As the starbow coalesced around her once more, Spinner-of-Rope opaqued her faceplate, wriggled in her couch until an irritating wrinkle of cloth behind her back had smoothed itself out, and tried to sleep.

The slow, wide orbits of Port Sol and the beacon source had left them ninety degrees apart, as seen from the center of the Sun. Louise had laid in a course which took the nightfighter on a wide, high trajectory high above the plane of the System, arcing across its outer regions. The nightfighter’s path was like a fly hopping across a plate, from one point on the plate’s rim to another.

The Sun sat like a bloated, grotesque spider at the heart of its ruined System. All of the inner planets — Mercury, Venus, Earth/Luna — were gone… save only Mars, which had been reduced to a scorched cinder, surely barren of life, its orbit taking it skimming through the outer layers of the new red giant itself.

In a few more millennia that fragile orbit would erode, pitching Mars, too, into the flames.

Of the outer gas giants — Jupiter, Saturn, Uranus, Neptune — all had survived with little change, save imploded Jupiter.
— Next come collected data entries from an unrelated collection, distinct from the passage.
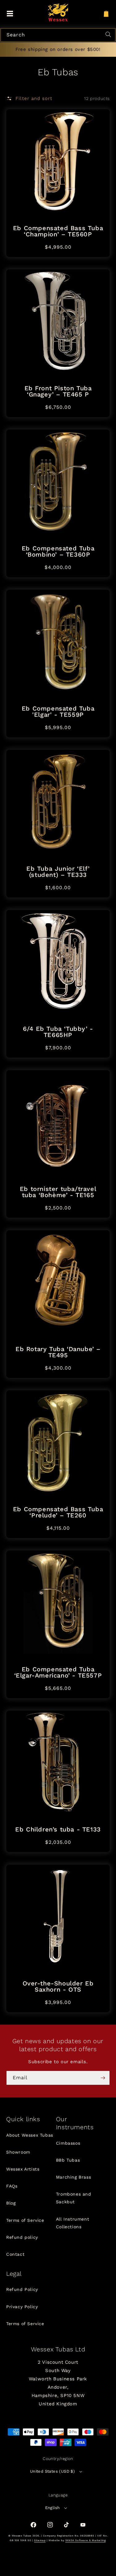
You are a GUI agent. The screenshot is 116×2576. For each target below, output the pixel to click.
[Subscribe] (103, 2078)
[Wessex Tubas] (58, 12)
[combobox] (58, 35)
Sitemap (39, 2540)
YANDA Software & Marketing (85, 2540)
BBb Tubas (68, 2160)
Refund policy (22, 2237)
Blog (10, 2203)
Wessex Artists (22, 2169)
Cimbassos (68, 2143)
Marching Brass (73, 2177)
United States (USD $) (52, 2471)
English (52, 2507)
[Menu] (10, 14)
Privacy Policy (22, 2306)
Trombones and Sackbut (73, 2198)
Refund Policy (22, 2289)
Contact (15, 2254)
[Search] (109, 35)
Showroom (18, 2152)
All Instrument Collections (72, 2223)
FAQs (11, 2186)
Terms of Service (25, 2220)
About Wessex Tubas (29, 2135)
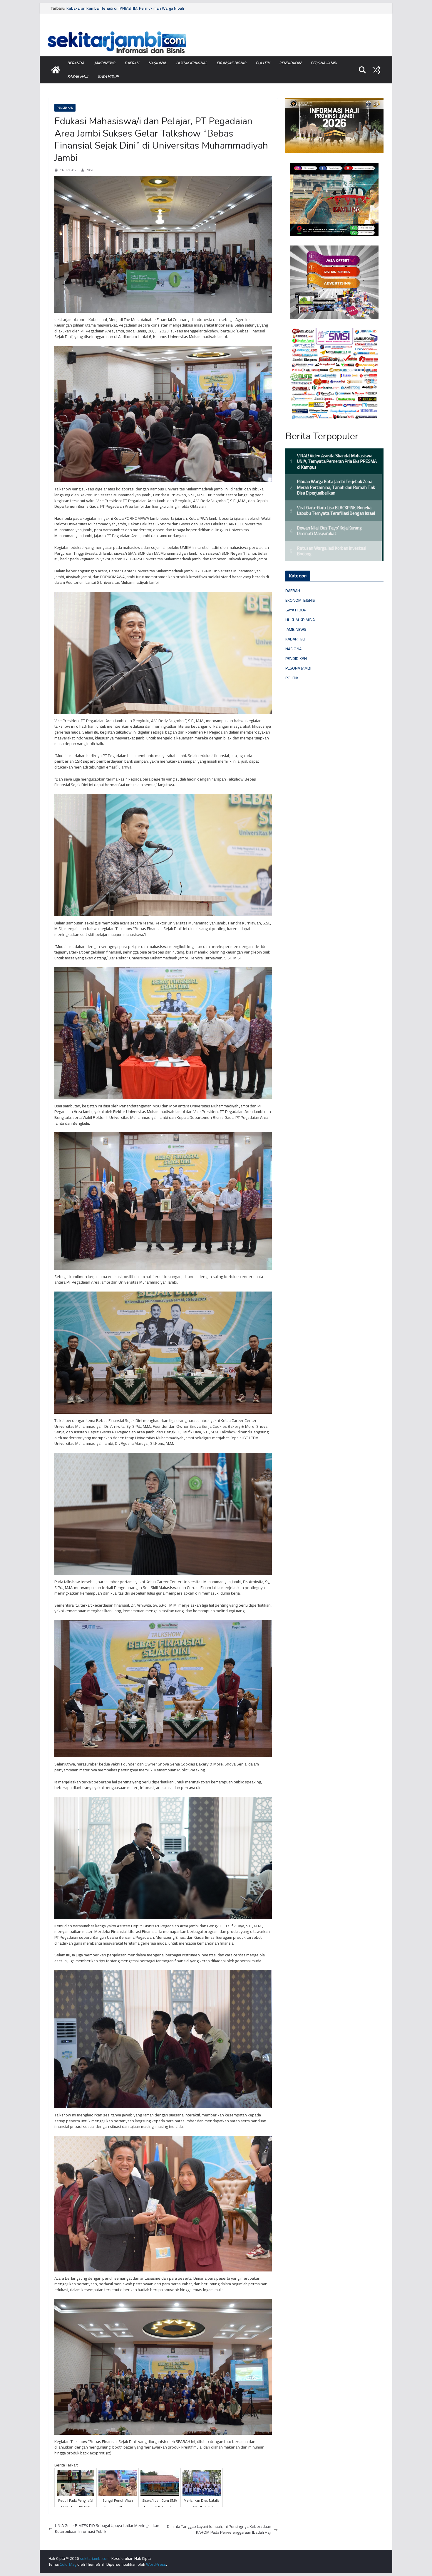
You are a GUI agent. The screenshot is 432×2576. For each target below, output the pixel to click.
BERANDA (75, 63)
But the outermost planet of all — the double world Pluto/Charon — had disappeared.

Spinner listened to Louise describe all this. “So where did Pluto go?”
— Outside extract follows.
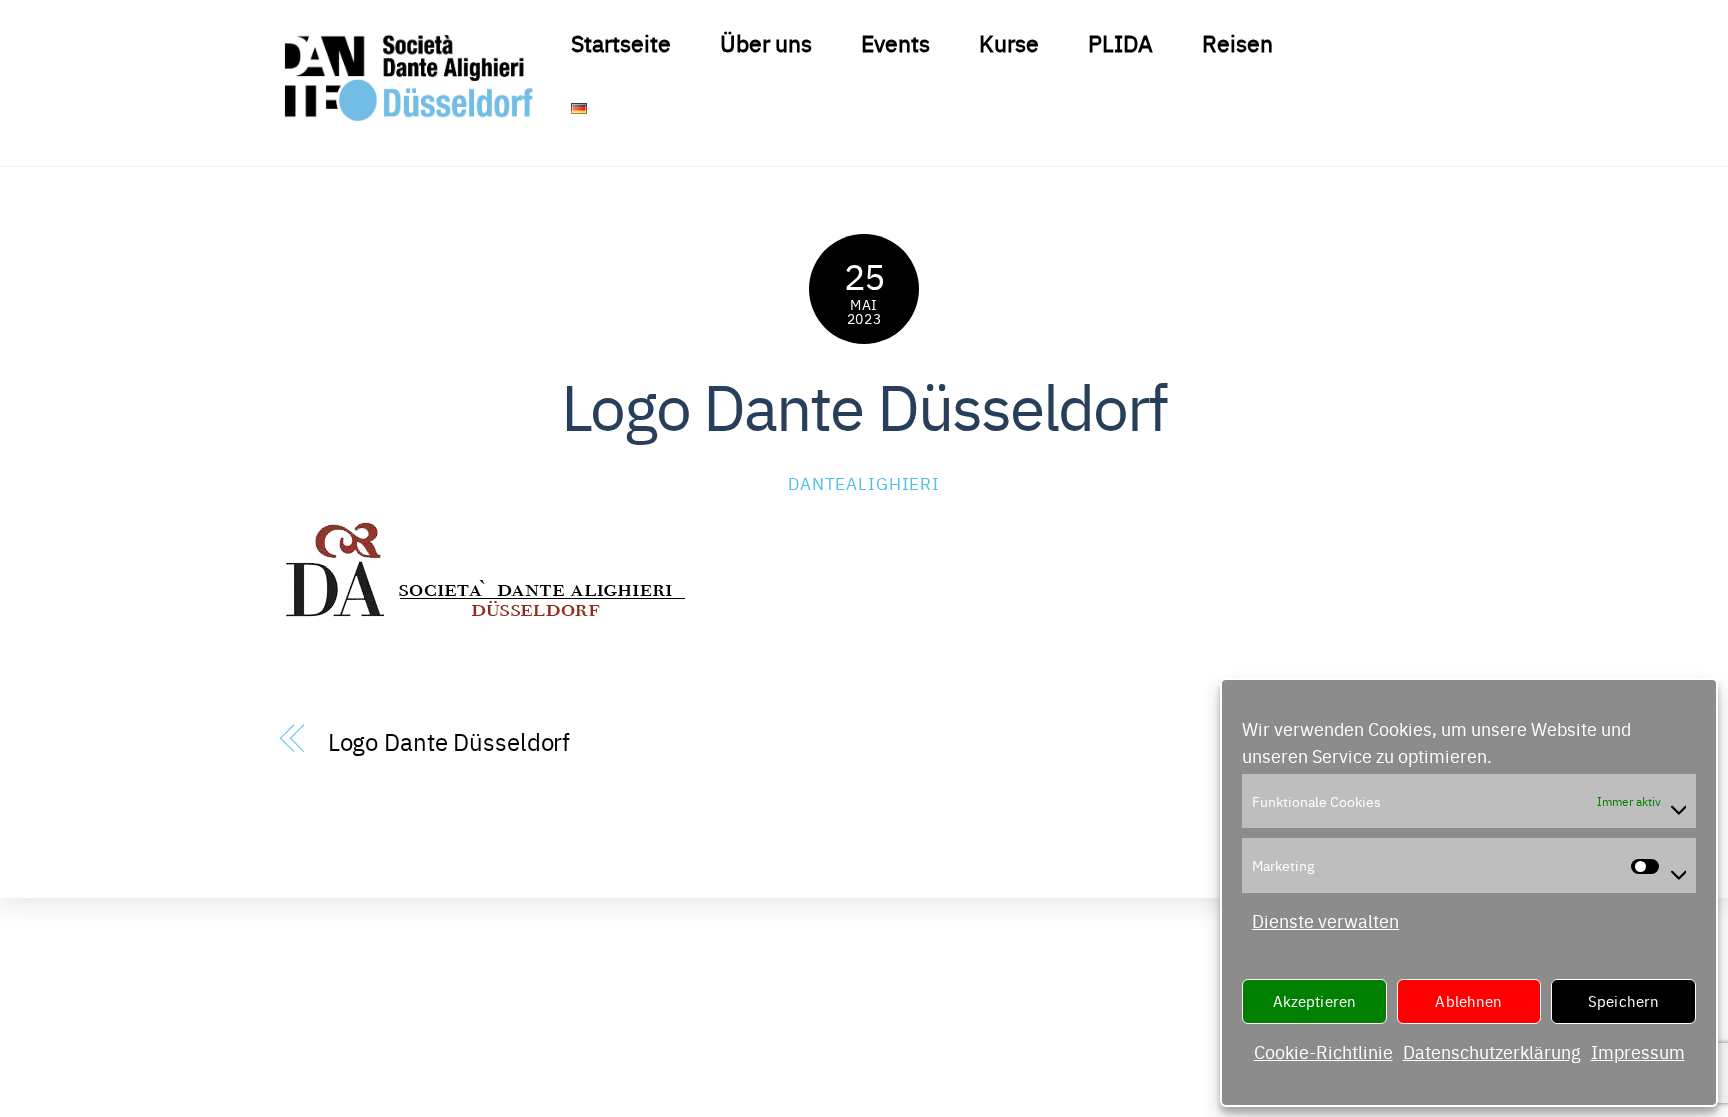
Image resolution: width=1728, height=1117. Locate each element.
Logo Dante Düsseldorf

“I’ve no idea,” Louise said. “There’s not a trace to be seen, anywhere along its old orbital path. Maybe we’ll never know.

“Spinner, a lot of the minor bodies of the System seem to have taken a real beating. Some of that is no doubt due to the Sun’s new, extreme state… but maybe some of it has been deliberate, too.”

Once, the Solar System had served as host to billions of minor bodies. The Oort Opik Cloud was — had once been — a swarm of a hundred billion comets circling through an immense, sparse shell of space, between four light-months and three light-years from the Sun. Now, that cloud was denuded.